À Plomeur, raides sous leur mitre, En plastrons d’or vert, jaune ou roux, Les Bigoudens, sur le placitre, Tournent au son des binious…
D’où viennent-elles, ainsi faites, Avec leur face sans méplats Et les disques qu’aux jours de fêtes Elles collent sur leurs seins plats ?
L’immobilité de leur masque Fait paraître encor plus lointains, Dans l’aigre et sonore bourrasque, Leurs yeux vaguement thibétains.
Peut-être qu’au temps où la Gaule Châtiait l’orgueil d’Attila, Un débris de tribu mongole Vint à la nuit s’échouer là.
C’était un plateau solitaire, Un grand cap triste du Ponant, Perdu tout au bout de la terre, Sous un ciel bas et frissonnant.
Quand l’œil des fuyards, dans la brume, Put l’explorer le lendemain Un mur circulaire d’écume Partout leur barrait le chemin.
Partout la mer, la mer sans borne ! Son sel corrodait l’eau des puits.

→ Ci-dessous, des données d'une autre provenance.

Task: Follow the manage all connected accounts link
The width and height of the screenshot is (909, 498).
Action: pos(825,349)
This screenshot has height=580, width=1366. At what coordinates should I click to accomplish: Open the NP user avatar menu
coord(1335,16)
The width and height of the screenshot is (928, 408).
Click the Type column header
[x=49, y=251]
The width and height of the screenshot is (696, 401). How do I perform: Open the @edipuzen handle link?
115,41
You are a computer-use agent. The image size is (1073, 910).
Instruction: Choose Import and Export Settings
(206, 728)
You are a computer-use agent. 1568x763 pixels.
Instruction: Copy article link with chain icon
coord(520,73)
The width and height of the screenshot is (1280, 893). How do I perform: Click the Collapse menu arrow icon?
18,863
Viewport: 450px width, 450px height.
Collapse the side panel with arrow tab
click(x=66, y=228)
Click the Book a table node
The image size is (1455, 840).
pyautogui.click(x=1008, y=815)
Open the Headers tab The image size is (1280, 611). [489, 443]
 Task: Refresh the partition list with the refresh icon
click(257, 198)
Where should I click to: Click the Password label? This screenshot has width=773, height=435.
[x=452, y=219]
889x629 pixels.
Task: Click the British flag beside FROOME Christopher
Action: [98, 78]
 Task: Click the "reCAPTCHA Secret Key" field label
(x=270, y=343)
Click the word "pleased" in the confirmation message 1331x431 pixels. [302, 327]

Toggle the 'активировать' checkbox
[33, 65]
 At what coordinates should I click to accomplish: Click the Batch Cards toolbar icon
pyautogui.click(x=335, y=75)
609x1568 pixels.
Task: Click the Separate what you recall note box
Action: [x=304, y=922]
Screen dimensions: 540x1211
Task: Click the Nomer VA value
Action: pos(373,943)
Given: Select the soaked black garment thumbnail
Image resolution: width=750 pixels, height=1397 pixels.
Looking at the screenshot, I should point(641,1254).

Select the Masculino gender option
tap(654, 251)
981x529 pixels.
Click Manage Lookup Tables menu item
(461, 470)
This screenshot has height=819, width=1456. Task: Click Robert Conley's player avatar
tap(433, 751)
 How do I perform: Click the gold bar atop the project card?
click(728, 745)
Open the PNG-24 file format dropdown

Et, campés sur leur grand cap morne, Ils n’en ont pas bougé depuis.
Ils vivent dans cette ouate blême Les bras croisés sous leurs mentons, Chrétiens, au moins par le baptême, Et, par la langue, Bas-Bretons.
Mais l’âme ancestrale persiste Et c’est toujours comme autrefois Le vieil Orient fataliste Qui stagne en leurs crânes étroits.
C’est lui qui charge leurs corps frustes D’or jaune ou vert ou cramoisi Et qui déroule sur leurs bustes Une Genèse en raccourci ;
Et lui qui, sur le front de nacre Des vierges encor dans l’avril, Plante l’obscène simulacre D’un minuscule nerf viril…
Ô filles des hordes camuses Qui meurtrirent les champs latins, Bigoudens, en vos cornemuses Hennissent des poneys lointains.
Vous plongez au profond des âges ; Dans votre Orient fabuleux Vous aviez déjà ces visages Ronds et ces crins aux reflets bleus ;
Sous des toits portés par des hampes Et taillés dans des peaux d’élans, Vos yeux retroussés vers les tempes S’ouvrirent voici deux mille ans ;
Et, près des flots lourds endormies, Vous avez l’air, dans vos draps d’or, D’une peuplade de momies Terrée aux confins de l’Armor.